Despite these concerns, in Tugend's article Ordóñez takes the same position as Latham:
"It's not that goals are bad," said Professor Ordóñez... "We’re just saying be careful." [Emphasis mine]
It's critical that we integrate the findings of Fishbach, Choi, Ordóñez and their colleagues into our understanding of goals and modify their use accordingly. But I'm concerned that a misreading of this research is leading us to throw the baby out with the bathwater and abandon goals entirely.
In addition to Christian Jarrett's essay noted above, in 2010 Zen Habits' Leo Babauta proclaimed that the best goal is no goal, and this month he took the "Pro" position in a debate with Tim Ferriss on whether goals suck. Just a few days ago Peter Bregman urged his readers at HBR.org to Consider Not Setting Goals in 2013, a post in which he cites the "Goals Gone Wild" paper and Tugend's NYT article. And just a few hours ago, Babauta tweeted that "Harvard Business Review adopts my no-goals philosophy," with a link to Bregman's post.

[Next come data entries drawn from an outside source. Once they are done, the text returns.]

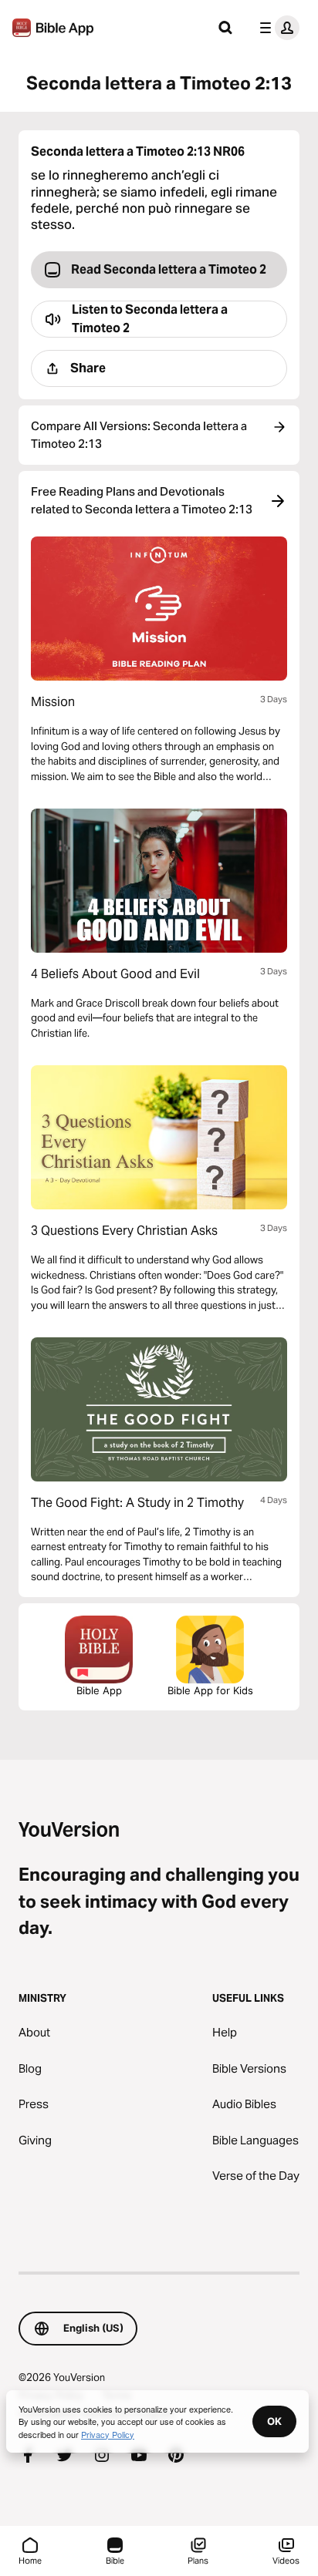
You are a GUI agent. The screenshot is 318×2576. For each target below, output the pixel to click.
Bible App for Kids (210, 1690)
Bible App (99, 1690)
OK (274, 2421)
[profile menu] (276, 27)
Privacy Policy (107, 2434)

Jarrett, Babauta and Bregman all make excellent, nuanced points about the complexity of goals and their unintended consequences--but their headlines (which may not have been written by them, of course) paint a much more simplistic picture, and reductive comments like Babauta's tweet only get amplified in our 140-character world. (It's been re-tweeted or favorited 45 times already as I write this.)
To be clear, I've been heavily influenced by the research on goals' undesirable side effects, and I've altered how I use them in my personal life and in my coaching practice as a result. I continue to find goals a helpful source of motivation when getting started, but I also watch carefully for signs of their counter-productivity. I've come to think of a goal as a powerful tow rope--it can jumpstart a stalled effort and give me a boost, but it can also drag me off course or even out of control. So it's essential to hold on to it lightly and let go of it readily.
Thanks to my colleague Collins Dobbs for the pointer to Bregman's post.